The company on Sunday (Nov 25) moved the deadline for the US$3.5 billion (S$4.8 billion) debt restructuring back by two weeks. Noble said that Singapore's Securities Industry Council extended a key waiver to allow the deadline to be pushed back. That will be taken as a positive sign by investors, suggesting that the Singapore authorities are not intent on preventing the restructuring from taking place.
The waiver is necessary for the deal to go ahead without creditors, who will control the company, being forced to make a buyout offer for its shares.
The restructuring was thrown into crisis after the Singapore authorities announced a wide-ranging investigation of the company's accounting the week before the debt revamp was due to be completed. Noble has been dogged for years by claims that its accounts have been unreliable, especially in relation to the valuation of gains on some long-term contracts. Those accusations have routinely been denied by the trader.
The authorities said last Tuesday that they are investigating suspected false and misleading statements and breaches of disclosure requirements, as well as potential non-compliance with accounting standards by Noble Resources International.
The delay was necessary "due to the additional time required to fully address all concerns of the regulators and to ensure that the interests of all stakeholders continue to be protected," the company said in a statement on Sunday. Noble "is continuing to fully and constructively cooperate with the authorities in their investigation".
It said it is also appointing experts to assist in responding to the technical accounting issues raised by the Accounting and Corporate Regulatory Authority (Acra).

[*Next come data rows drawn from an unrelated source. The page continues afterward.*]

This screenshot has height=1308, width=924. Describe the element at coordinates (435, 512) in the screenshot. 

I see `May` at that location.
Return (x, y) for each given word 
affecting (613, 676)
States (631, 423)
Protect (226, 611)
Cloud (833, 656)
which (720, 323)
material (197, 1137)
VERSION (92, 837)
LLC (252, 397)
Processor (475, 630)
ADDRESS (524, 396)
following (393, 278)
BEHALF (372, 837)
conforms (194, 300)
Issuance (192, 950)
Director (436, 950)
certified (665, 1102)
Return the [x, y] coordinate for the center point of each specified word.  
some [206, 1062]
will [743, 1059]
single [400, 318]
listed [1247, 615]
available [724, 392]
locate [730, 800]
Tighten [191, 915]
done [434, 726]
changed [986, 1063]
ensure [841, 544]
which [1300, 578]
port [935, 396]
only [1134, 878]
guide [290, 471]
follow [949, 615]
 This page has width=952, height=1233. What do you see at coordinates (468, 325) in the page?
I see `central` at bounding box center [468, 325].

In a separate statement, the authorities said they had been working since 2015 to gather and review information to establish a basis to probe deeper into the case. It was the review of information relating to write-downs announced in late 2017 and 2018 as well as other information that provided the basis for the authorities to commence overt investigations into potential breaches of law.
The probe is being conducted by the Commercial Affairs Department of the Singapore Police Force; the Monetary Authority of Singapore, the country's de facto central bank; and Acra.
The once US$12 billion company has lost billions in value since Iceberg Research, run by a former Noble senior credit analyst named Arnaud Vagner, published a report in 2015 claiming that the trading house's long-term contracts were probably overvalued. The company has been reduced to a rump by untenable debt and write-downs.